Art Books and Equity: One Library at a Time
- Catherine Wynne-Paton
- Apr 4
- 2 min read
We have now taken down the IMPOSURE exhibition at Artlandish in Hereford where I showed my piece 49:51 Male stacks, Female gaps: Inequality in Artist books in Libraries.

Four of the six IMPOSURE members in front of the vintage projection of our manifesto , L to R Liz Morison, Rebecca Farkas, myself and Vivian Barraclough.
This installation displayed 51 books on female, 49 about male and 18 on individual global majority artists. This selection is intended to be representative of the population at the last census in 2021. Some books were real, many of them borrowed and others, placeholder books, were made out of cardboard.

My installation '49:51...'with the placeholder book for artist Jack Ky Tan in the foreground.
I was lucky to be at the front of the empty shop we were occupying and so created a reading space with rainbow rug, directors chair, tables and lamp.

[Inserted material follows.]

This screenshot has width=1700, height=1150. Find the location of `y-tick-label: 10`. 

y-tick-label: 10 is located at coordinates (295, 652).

The bookcase was made from ex-Hereford museum Dexion shelving, so I could choose exactly the height of shelves and adjust easily to fit hefty artist monographs.

My installation at the front of the IMPOSURE exhibition
When I’m looking at library shelves at the selection of visual artists represented I am finding it is common to have 90% or more of monographs on male artists and under 10% on individual female artists. I don’t see why this should be the case.
In the exhibition I had great conversations with many visitors and lots of interest.

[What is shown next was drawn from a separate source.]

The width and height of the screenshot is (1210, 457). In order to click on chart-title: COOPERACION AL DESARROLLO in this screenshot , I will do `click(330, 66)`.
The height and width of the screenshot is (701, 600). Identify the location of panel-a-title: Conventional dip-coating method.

I’m now beginning to select the female artists to source books for my local library in Abergavenny, which has 37 books on male artists and 3 on female. I’ll select another 3 male visual artists, and 40 female and then I can start seeking the books to make Abergavenny the first library in the UK (research is needed to check this) to have an equal number of male and female artists represented in their stocks.
Libraries achieving gender parity could even earn special accreditation of 50/50 designation for visual arts, making them publicly recognised leaders in equitable representation.